_Material provided_.
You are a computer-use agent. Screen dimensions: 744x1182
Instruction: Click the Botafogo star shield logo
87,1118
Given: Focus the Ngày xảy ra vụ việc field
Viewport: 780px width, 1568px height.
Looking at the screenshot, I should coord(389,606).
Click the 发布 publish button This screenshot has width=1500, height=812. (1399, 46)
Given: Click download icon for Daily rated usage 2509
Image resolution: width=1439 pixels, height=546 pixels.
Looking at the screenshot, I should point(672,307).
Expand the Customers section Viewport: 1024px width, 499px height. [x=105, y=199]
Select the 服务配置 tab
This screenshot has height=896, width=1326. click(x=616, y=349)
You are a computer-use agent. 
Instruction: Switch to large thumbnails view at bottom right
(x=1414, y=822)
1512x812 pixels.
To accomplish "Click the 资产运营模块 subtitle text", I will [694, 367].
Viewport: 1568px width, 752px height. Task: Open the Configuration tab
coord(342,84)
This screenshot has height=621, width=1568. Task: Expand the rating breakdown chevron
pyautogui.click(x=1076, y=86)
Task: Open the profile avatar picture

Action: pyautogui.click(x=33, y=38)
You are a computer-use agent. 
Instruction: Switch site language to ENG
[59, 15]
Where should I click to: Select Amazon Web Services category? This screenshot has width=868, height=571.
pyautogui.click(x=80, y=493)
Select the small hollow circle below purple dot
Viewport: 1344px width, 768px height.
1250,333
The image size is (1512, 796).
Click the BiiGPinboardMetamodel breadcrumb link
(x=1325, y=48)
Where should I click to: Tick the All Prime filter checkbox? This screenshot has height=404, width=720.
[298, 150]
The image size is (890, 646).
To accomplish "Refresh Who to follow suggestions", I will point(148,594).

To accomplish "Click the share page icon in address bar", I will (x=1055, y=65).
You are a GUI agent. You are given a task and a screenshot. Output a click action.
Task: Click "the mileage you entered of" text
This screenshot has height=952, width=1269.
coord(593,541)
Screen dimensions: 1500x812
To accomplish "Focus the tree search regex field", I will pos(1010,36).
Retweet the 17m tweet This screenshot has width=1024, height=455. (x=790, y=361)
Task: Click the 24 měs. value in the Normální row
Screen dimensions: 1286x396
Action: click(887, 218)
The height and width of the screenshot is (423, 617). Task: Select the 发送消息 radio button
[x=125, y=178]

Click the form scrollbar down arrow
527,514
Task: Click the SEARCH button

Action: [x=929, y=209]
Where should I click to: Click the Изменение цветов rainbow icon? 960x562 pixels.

_Given exercise_. Rewrite the entries above with every "Viewport" changed to "Display area" and everything else left as it is.

_Output for this exercise_.
You are a computer-use agent. Screen dimensions: 744x1182
Instruction: Click the Botafogo star shield logo
87,1118
Given: Focus the Ngày xảy ra vụ việc field
Display area: 780px width, 1568px height.
Looking at the screenshot, I should coord(389,606).
Click the 发布 publish button This screenshot has width=1500, height=812. (1399, 46)
Given: Click download icon for Daily rated usage 2509
Image resolution: width=1439 pixels, height=546 pixels.
Looking at the screenshot, I should point(672,307).
Expand the Customers section Display area: 1024px width, 499px height. [x=105, y=199]
Select the 服务配置 tab
This screenshot has height=896, width=1326. click(x=616, y=349)
You are a computer-use agent. 
Instruction: Switch to large thumbnails view at bottom right
(x=1414, y=822)
1512x812 pixels.
To accomplish "Click the 资产运营模块 subtitle text", I will [694, 367].
Display area: 1568px width, 752px height. Task: Open the Configuration tab
coord(342,84)
This screenshot has height=621, width=1568. Task: Expand the rating breakdown chevron
pyautogui.click(x=1076, y=86)
Task: Open the profile avatar picture

Action: pyautogui.click(x=33, y=38)
You are a computer-use agent. 
Instruction: Switch site language to ENG
[59, 15]
Where should I click to: Select Amazon Web Services category? This screenshot has width=868, height=571.
pyautogui.click(x=80, y=493)
Select the small hollow circle below purple dot
Display area: 1344px width, 768px height.
1250,333
The image size is (1512, 796).
Click the BiiGPinboardMetamodel breadcrumb link
(x=1325, y=48)
Where should I click to: Tick the All Prime filter checkbox? This screenshot has height=404, width=720.
[298, 150]
The image size is (890, 646).
To accomplish "Refresh Who to follow suggestions", I will point(148,594).

To accomplish "Click the share page icon in address bar", I will (x=1055, y=65).
You are a GUI agent. You are given a task and a screenshot. Output a click action.
Task: Click "the mileage you entered of" text
This screenshot has height=952, width=1269.
coord(593,541)
Screen dimensions: 1500x812
To accomplish "Focus the tree search regex field", I will pos(1010,36).
Retweet the 17m tweet This screenshot has width=1024, height=455. (x=790, y=361)
Task: Click the 24 měs. value in the Normální row
Screen dimensions: 1286x396
Action: click(887, 218)
The height and width of the screenshot is (423, 617). Task: Select the 发送消息 radio button
[x=125, y=178]

Click the form scrollbar down arrow
527,514
Task: Click the SEARCH button

Action: [x=929, y=209]
Where should I click to: Click the Изменение цветов rainbow icon? 960x562 pixels.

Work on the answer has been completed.